Y es aquí donde nos encontramos con instituciones que atienden a las ofertas mucho más baratas e incluso gratuitas del amateurismo y su naturaleza propia, arrinconando a los que, con dignidad, ofrecemos el sudor y la piel de nuestra obra en condiciones óptimas, con el peso de nuestras condiciones laborales que, créanme, superan las propias de cualquier asalariado.
No sé si de manera consciente, pero la actual conyuntura social está siendo cadena de transmisión de la precarización de lo cultural en la medida en que no se atribuye la carga compensatoria que debe tener, el soporte que el creador ha de encontrar para realizar su labor, la dimensión moral de las instituciones a la hora de programar las actividades que ofrece.

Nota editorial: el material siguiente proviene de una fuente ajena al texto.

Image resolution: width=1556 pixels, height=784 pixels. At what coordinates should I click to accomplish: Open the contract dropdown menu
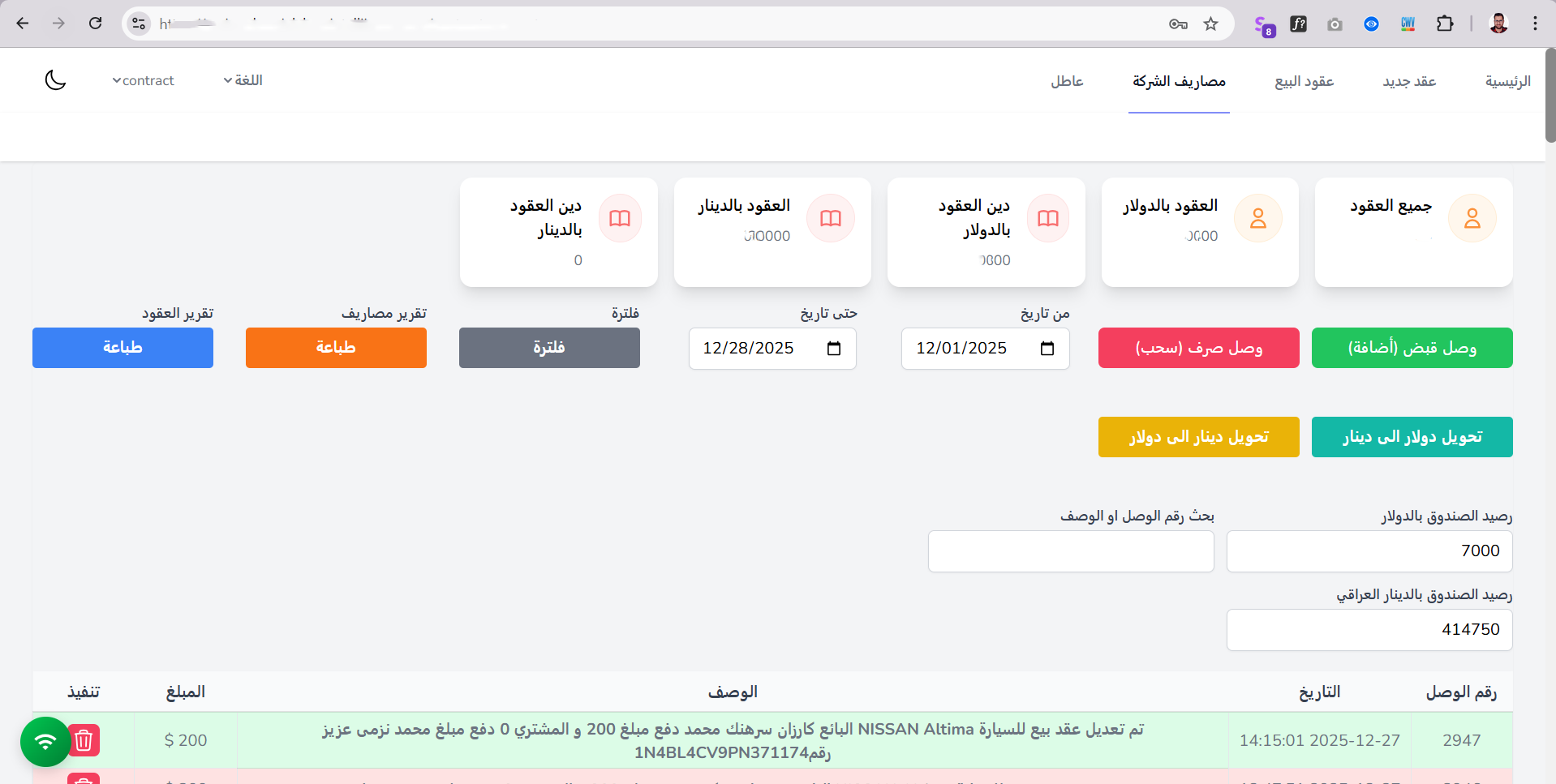pos(143,79)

Es por esto que los síntomas de la enfermedad pueden ser los descritos por la pobreza extrema, la mendicidad y la exclusión, sin otro medicamento para paliar el daño que no sea el desprecio real por un trabajo que fortalece sociedades también en sus estructuras intelectuales.
Los que dedicamos nuestro esfuerzo a levantar territorios para activar el placer en aquellos que nos leen, nos escuchan, nos miran, tenemos las mismas necesidades que, por ejemplo, un operario de la construcción, un médico o un conductor de autobús. Estamos viviendo en la misma sociedad que nos precariza porque formamos parte de un grupo humano que desempeña una función que estamos convirtiendo en prescindible en los ritmos de vida, que estamos acelerando para concretar su desaparición, la extinción del placer y el disfrute de lo creativo por el contexto global de los ciudadanos. Eso sí, fusilados a impuestos.
Remunerar el trabajo creativo es tan necesario como establecer criterios de control en los precios de la cesta de la compra, regular el coste de los combustibles fósiles y promover un salario mínimo justo para acabar, o intentarlo, con los focos de pobreza.
Pero además, lo que ofrecemos es el conjunto de una obra alimentada por estudio, formación y la activación de la sensibilidad para llegar al espectador y celebrar juntos. Somos el precio que hay que pagar para contener la barbarie, la prisa, la mirada esquiva, el deterioro de todos los matices de la contemplación. ¿Les parece cara la inversión?
Si no somos capaces de entenderlo, si llegamos al punto en el que no podremos pagar nuestras facturas y viviremos en condiciones precarias, nos enfrentaremos entonces a un tiempo de extinción, de desaparición paulatina de lo cultural, como una tremenda pesadilla de la que no se puede despertar. Y la nave va.